In one of the affected windows 10 clients we noticed this event:
Log Name: System
Date: 3/28/2019 11:09:25 AM
Event ID: 1006
Task Category: None
The processing of Group Policy failed. Windows could not authenticate to the Active Directory service on a domain controller. (LDAP Bind function call failed). Look in the details tab for error code and description.
So we have enabled on the Windows 10 Client the Group Policy Debug Logging from regedit:
By executing on the client a GPUPDATE /FORCE we received the following error message:
And in the debug log (%windir%debugusermodegpsvc.log) of the Group Policy Service, we found the following error message:
GPSVC(1478.1d08) 11:25:22:416 SearchDSObject: Searching <OU=WIN10_CLIENT,DC=IT,DC=CONTOSO,DC=COM>
GPSVC(1478.1d08) 11:25:22:433 EvaluateDeferredGPOs: Doing an ldap bind to cross-domain <HR.CONTOSO.COM>
GPSVC(1478.1d08) 11:25:22:448 EvaluateDeferredGPOs: ldap_bind_s failed with = <82>
GPSVC(1478.1d08) 11:25:22:448 GetGPOInfo: EvaluateDeferredGPOs failed. Exiting
GPSVC(1478.1d08) 11:25:22:448 GetGPOInfo: Leaving with 0
This kind of error show us that the client is trying to do an LDAP binding the other child Domain HR.CONTOSO.COM but why? The client is joined to the IT.CONTOSO.COM Domain!!
So we verified all the GPO applied to the Windows 10 clients from the GPMC (Group Policy Management Console) , by looking at the GPO inheritance of the OU, and we found that a GPO from HR.CONTOSO.COM was applied to the clients in IT.CONTOSO.COM:
As you can see this is my lab, and it is easy to find the GPO 🙂 , but in a real production environment you need to check the details tab on all the GPO applied in the inheritance tab of the Windows 10 Clients OU.
Now we know why the client try to reach the HR.CONTOSO.COM Domain during the application of the GPOs, but why is not able to authenticate?
So we verified the eventlog on the DCs and we found this error message:
Log Name: System
Date: 3/29/2019 5:17:26 PM
Event ID: 14
Task Category: None
While processing an AS request for target service krbtgt, the account Administrator did not have a suitable key for generating a Kerberos ticket (the missing key has an ID of 1). The requested etypes : 18 17 3. The accounts available etypes : 23 -133 -128. Changing or resetting the password of Administrator will generate a proper key.
This event show us that we have an issue related to the ETYPE for Kerberos.
If the Windows 10 clients need to authenticate in the other child domain (HR.CONTOSO.COM), need to use the default Parent-Child trusts, but this trusts by default uses RC4 as ETYPE for Kerberos.

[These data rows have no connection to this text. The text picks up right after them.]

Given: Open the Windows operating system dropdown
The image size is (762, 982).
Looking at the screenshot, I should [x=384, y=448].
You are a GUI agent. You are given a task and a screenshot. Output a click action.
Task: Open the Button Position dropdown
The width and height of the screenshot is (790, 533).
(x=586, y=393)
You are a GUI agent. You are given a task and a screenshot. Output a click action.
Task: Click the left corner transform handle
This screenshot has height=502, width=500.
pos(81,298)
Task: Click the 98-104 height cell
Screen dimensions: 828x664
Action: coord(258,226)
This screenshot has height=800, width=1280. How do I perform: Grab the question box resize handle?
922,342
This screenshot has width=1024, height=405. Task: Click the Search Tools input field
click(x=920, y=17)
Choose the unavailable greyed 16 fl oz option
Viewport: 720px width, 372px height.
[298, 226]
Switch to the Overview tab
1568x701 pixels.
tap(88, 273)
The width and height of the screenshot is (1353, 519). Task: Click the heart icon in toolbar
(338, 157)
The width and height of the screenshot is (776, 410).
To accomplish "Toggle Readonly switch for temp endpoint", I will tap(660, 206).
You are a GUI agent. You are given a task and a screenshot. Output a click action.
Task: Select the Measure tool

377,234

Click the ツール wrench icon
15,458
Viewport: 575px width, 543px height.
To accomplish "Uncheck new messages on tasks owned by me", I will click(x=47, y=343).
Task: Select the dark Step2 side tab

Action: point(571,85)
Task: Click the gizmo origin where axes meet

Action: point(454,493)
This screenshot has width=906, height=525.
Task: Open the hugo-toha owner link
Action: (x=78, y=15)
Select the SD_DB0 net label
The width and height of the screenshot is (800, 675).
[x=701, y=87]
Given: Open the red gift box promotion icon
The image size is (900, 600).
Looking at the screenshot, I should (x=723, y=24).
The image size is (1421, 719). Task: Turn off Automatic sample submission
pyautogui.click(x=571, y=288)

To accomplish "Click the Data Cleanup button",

So if you want to enable AES on this trusts you need to enable this flag (disabled by default) in the trusts properties:
Because the Parent-Child trust is a Two-way transitive you need to enable this flag on the parent (CONTOSO.COM) and on the child’s domains (IT & HR.CONTOSO.COM).
TO KEEP IN MIND
If you set this flag in the trusts Properties:
You are enabling only AES 128 and AES 256 on the Trust, the RC4 will be Disabled
If you want to configure the trust to support RC4,AES 128 and AES258, you need to use the KSETUP command line utility.
In this example I’m connected to the CONTOSO.COM DC and from a command line I will enable the selected Etypes on the trust for IT.CONTOSO.COM:
ksetup /setenctypeattr it.contoso.com RC4-HMAC-MD5 AES128-CTS-HMAC-SHA1-96 AES256-CTS-HMAC-SHA1-96
If you want to verify if you have done a good job with the KSETUP, you can use the ADSIEdit, and verify the msDS-SupportedEncryptionTypes attribute of the Trust if it is set to 0x1C:
THE FINAL ANSWER
At the end, can I disable the RC4 as an ETYPE for Kerberos on my Windows 10 Clients?
If you have all your DCs at least 2008R2 with DFL and FFL 2008R2, Yes you can, but remember:
- Test always the new configuration of ETYPE in Pre-Production environment first!
- Remember to Enable the AES ETYPE on the Trusts.
- If all the tests in Pre-Production gone well, then you can start to apply the GPO on a small set of friendly Clients, and prepare always a rollback plan.
- Test all your core business Applications on this small set of clients.
- Apply the GPO to an increasing number of groups of clients but always step by step.